In the listing below, find the line with "This screenshot has width=868, height=488." and the line with "Task: Open the dark price tag icon", then return them and every line between them exactly, minus the pictures.

>>>>>

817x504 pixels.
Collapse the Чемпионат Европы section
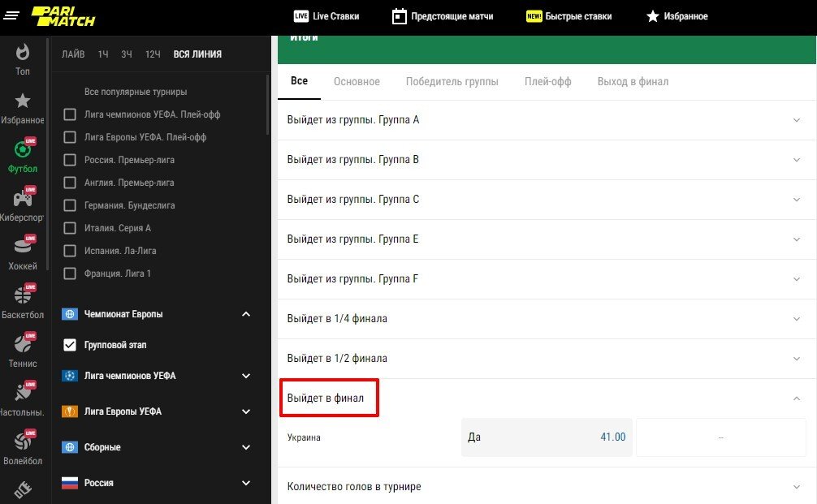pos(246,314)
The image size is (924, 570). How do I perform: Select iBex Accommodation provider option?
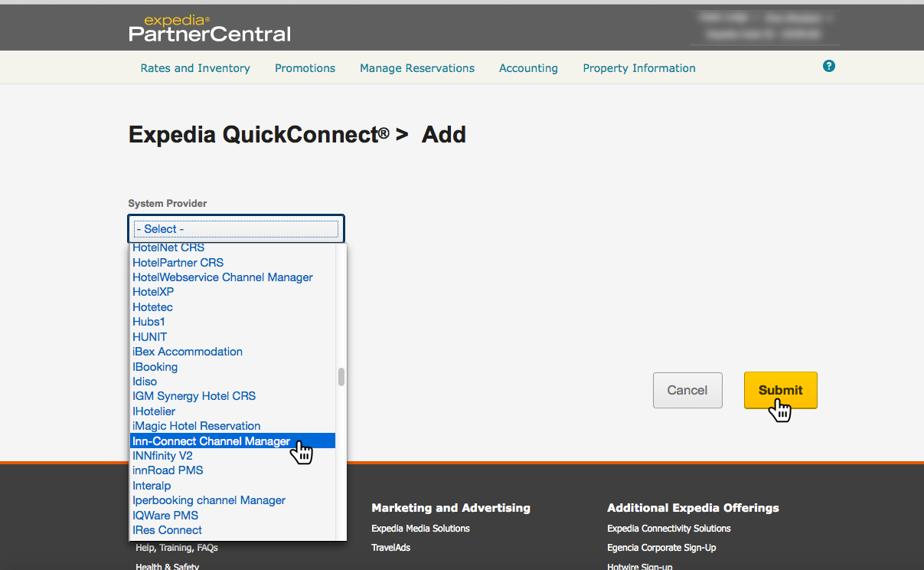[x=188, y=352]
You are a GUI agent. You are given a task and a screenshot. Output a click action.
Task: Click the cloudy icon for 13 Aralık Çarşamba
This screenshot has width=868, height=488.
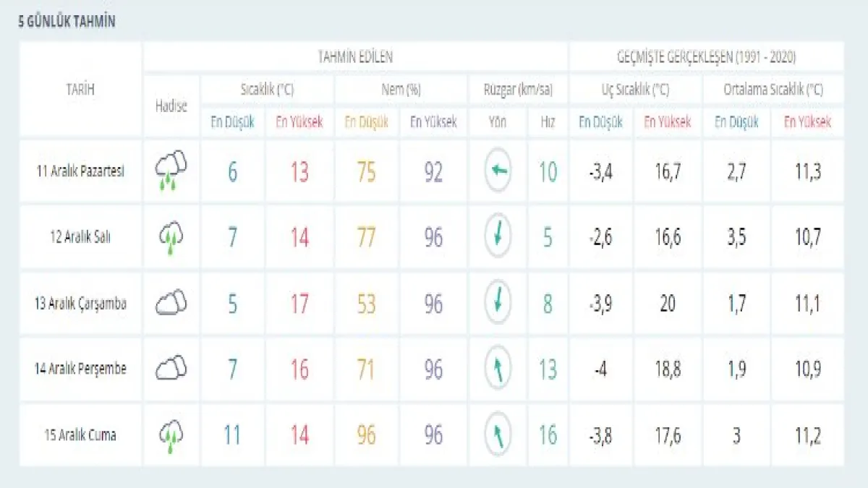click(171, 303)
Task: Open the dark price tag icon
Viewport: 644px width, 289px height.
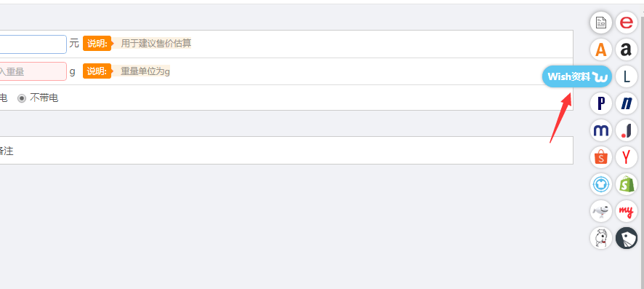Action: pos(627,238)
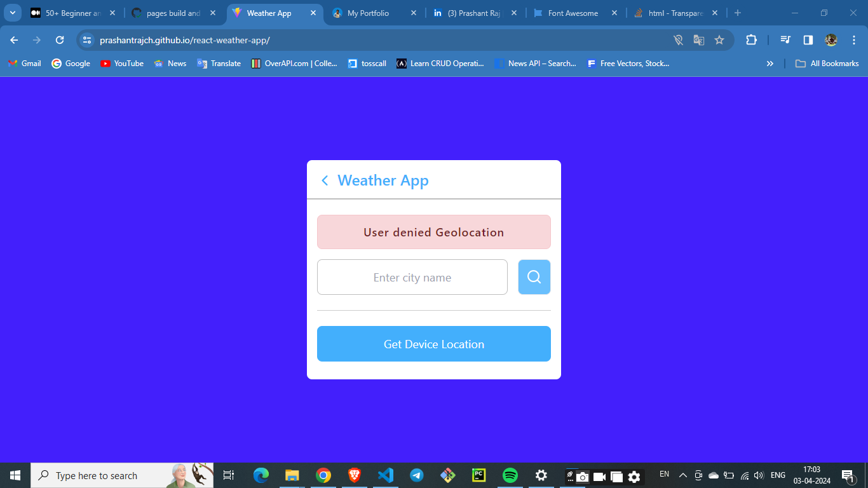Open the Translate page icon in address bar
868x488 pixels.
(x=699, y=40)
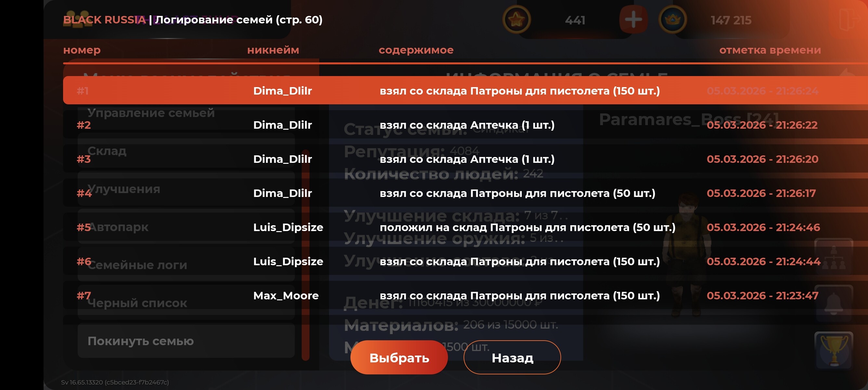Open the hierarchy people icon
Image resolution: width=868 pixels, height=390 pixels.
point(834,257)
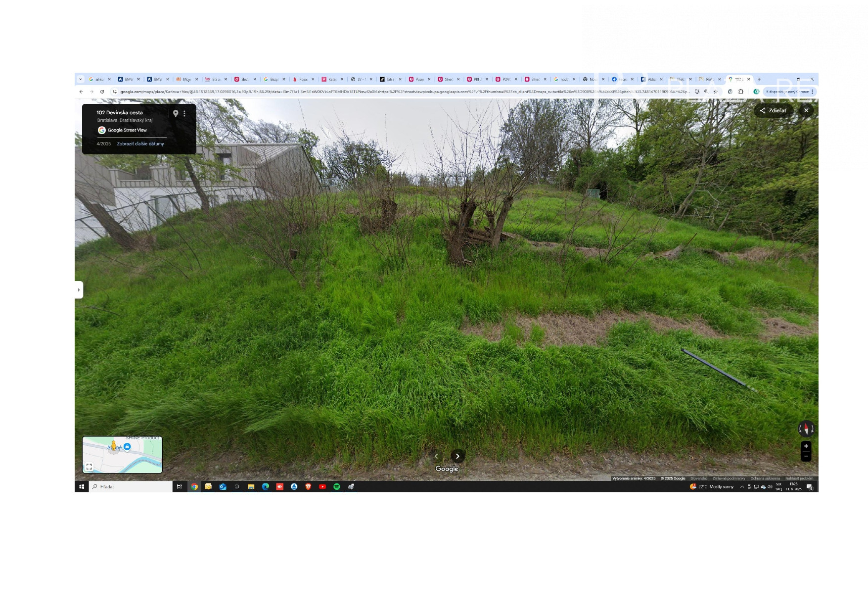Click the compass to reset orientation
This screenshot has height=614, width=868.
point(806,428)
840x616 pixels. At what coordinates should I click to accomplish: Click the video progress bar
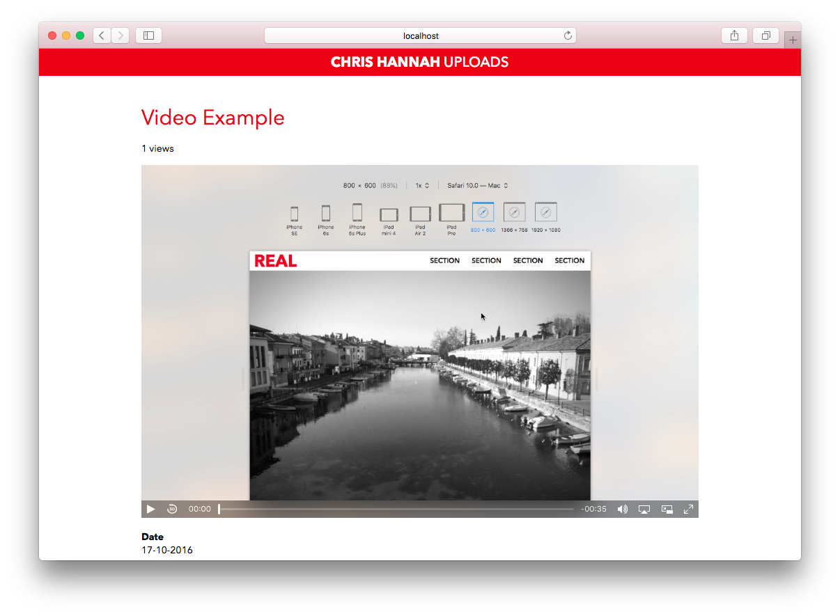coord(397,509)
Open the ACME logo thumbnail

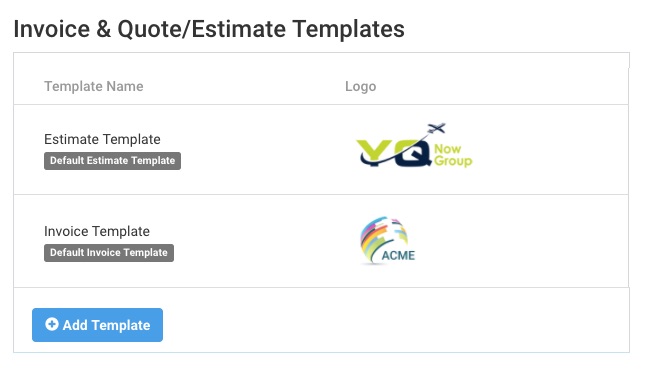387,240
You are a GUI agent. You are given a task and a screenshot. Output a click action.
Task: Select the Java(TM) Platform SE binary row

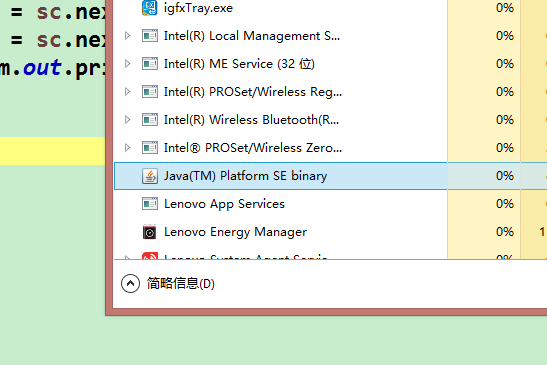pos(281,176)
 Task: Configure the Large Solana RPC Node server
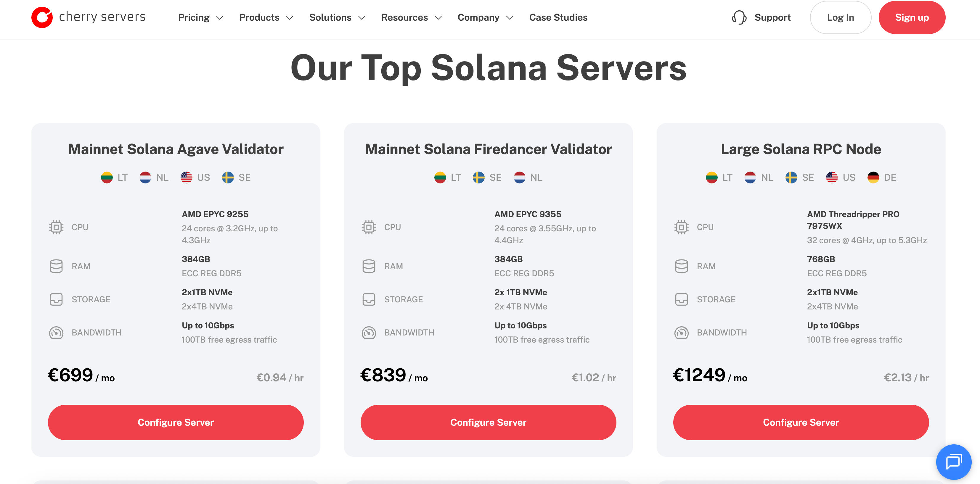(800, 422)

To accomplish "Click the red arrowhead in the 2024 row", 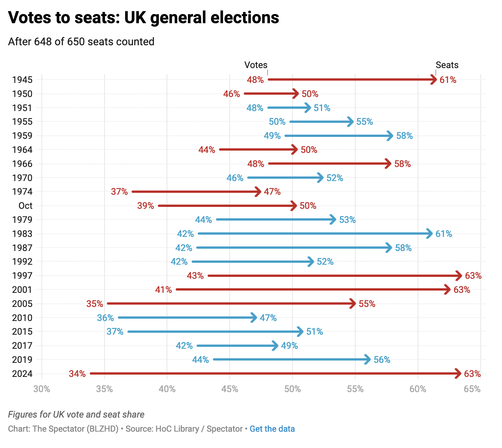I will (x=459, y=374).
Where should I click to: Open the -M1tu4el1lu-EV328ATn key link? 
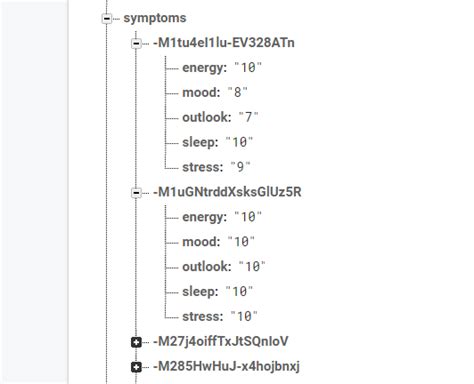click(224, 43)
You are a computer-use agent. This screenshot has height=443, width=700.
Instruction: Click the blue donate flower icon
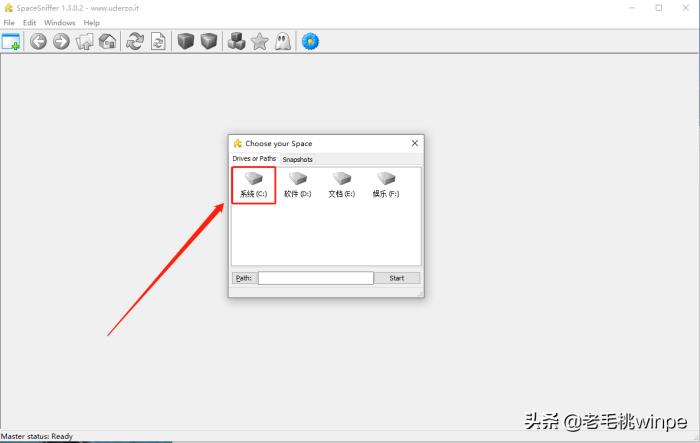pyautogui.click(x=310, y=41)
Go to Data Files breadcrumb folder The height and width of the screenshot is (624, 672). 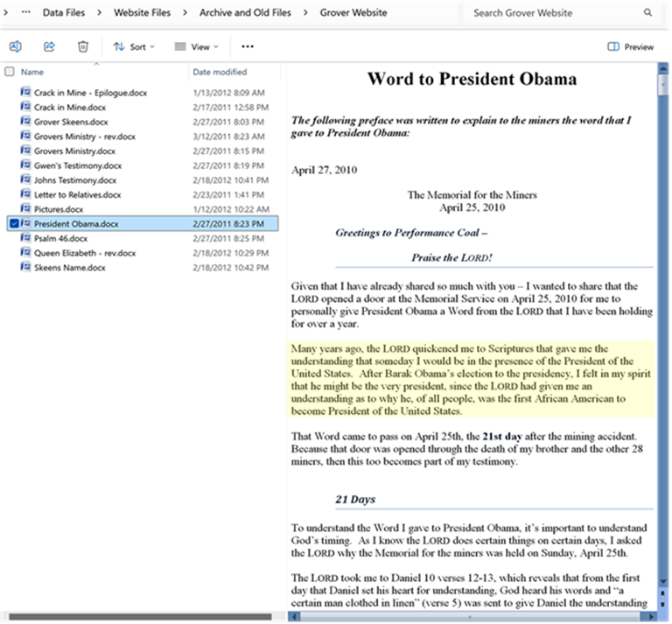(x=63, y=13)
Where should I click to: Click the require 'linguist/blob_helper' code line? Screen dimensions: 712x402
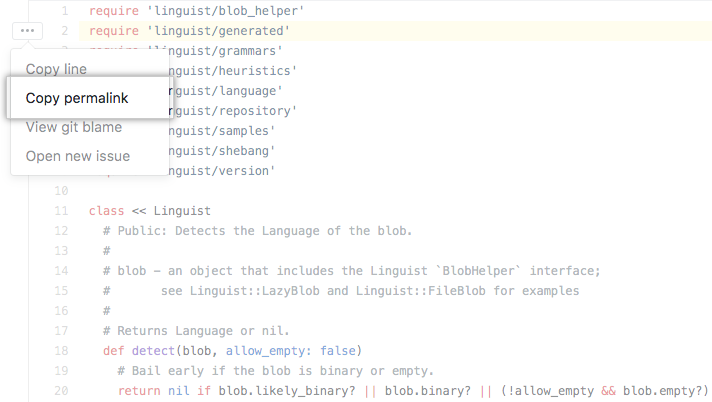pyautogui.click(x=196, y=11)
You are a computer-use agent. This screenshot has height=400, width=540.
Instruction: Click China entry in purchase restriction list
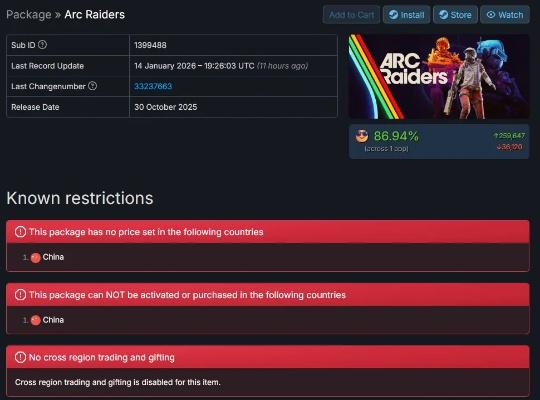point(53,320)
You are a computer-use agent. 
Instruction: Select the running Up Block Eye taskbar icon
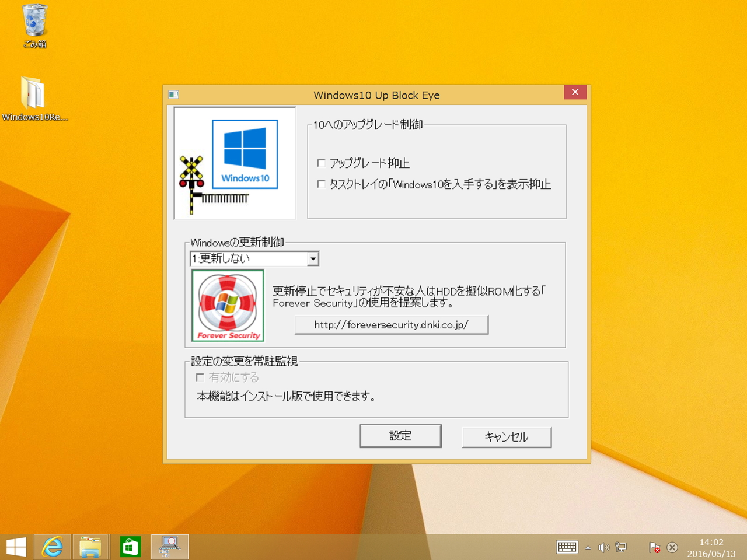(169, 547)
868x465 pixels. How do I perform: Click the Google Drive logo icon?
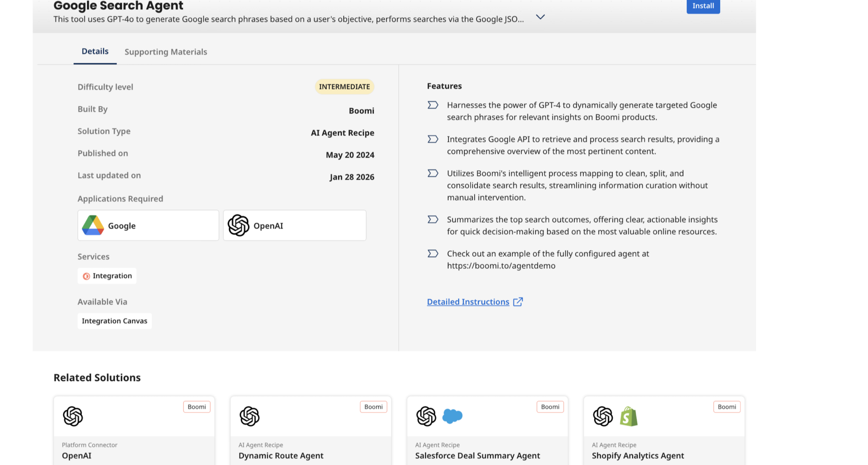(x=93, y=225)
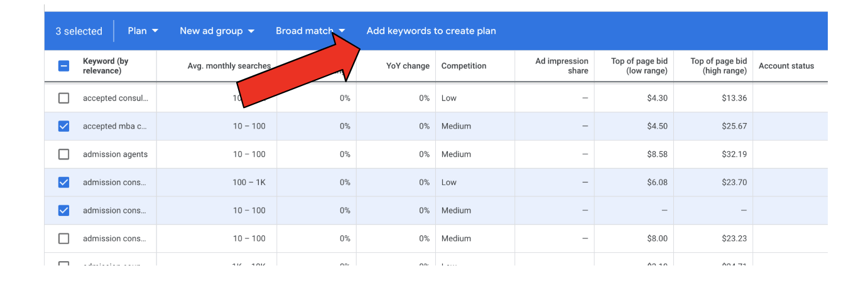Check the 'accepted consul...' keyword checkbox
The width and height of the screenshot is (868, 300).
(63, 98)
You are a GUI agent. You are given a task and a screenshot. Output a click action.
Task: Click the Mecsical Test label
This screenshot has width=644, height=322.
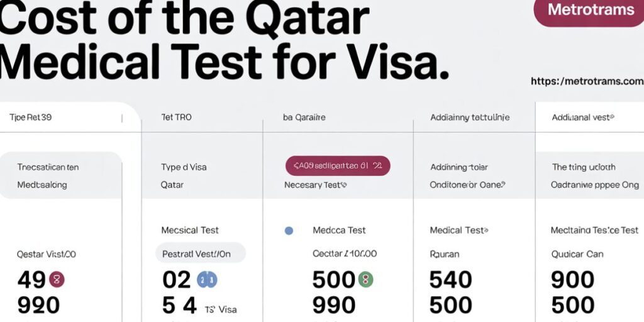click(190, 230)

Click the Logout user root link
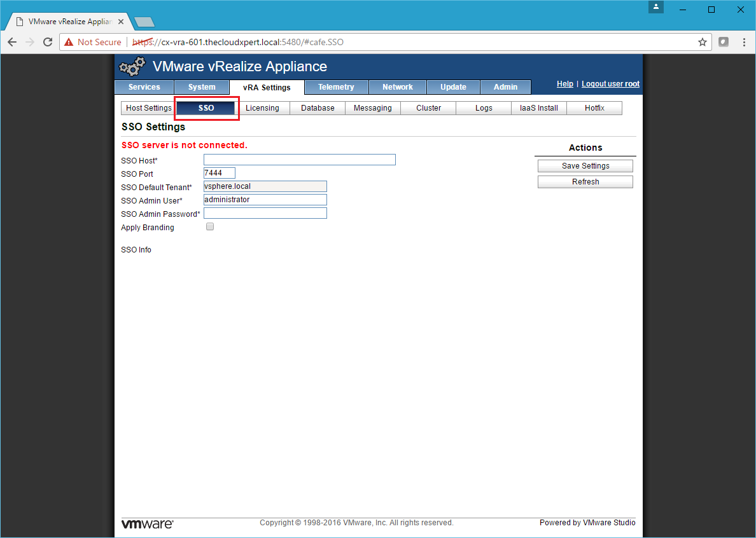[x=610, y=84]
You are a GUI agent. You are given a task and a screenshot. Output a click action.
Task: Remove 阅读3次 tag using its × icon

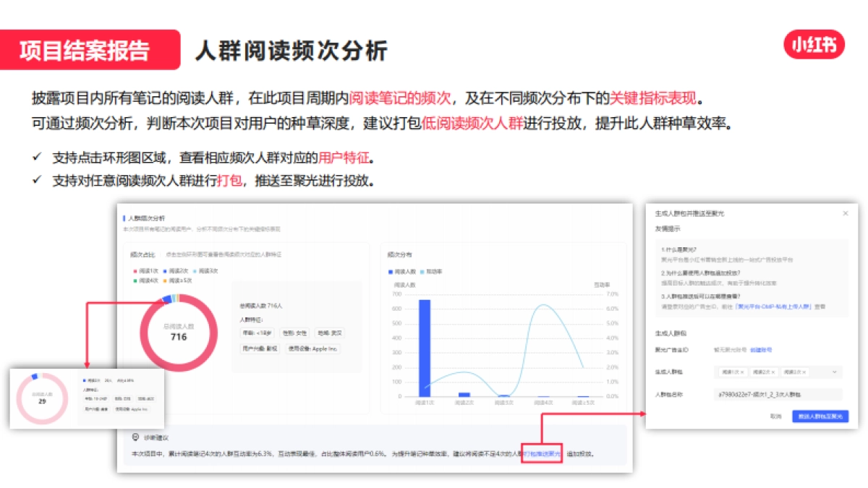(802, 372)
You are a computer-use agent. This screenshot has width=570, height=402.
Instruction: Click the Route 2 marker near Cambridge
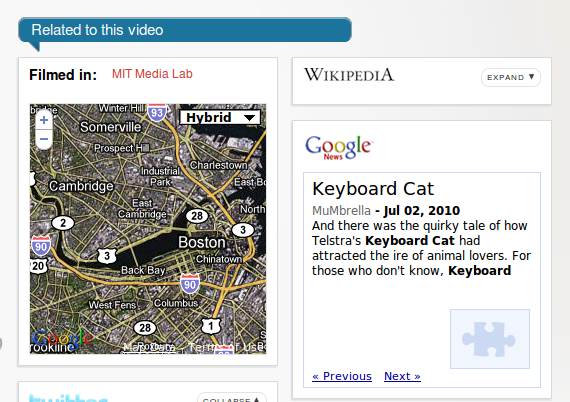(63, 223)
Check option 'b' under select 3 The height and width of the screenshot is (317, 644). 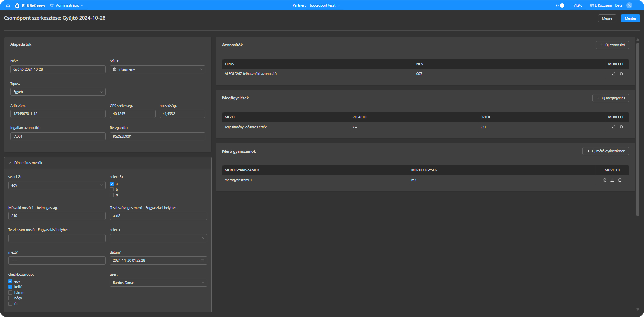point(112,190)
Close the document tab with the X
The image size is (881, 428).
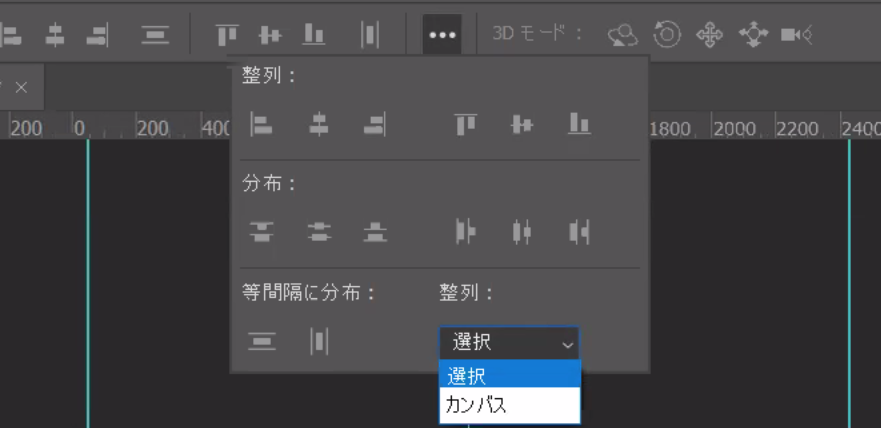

<<<<<

# TASK OUTPUT
This screenshot has width=868, height=488.
click(171, 303)
Task: Open the dark price tag icon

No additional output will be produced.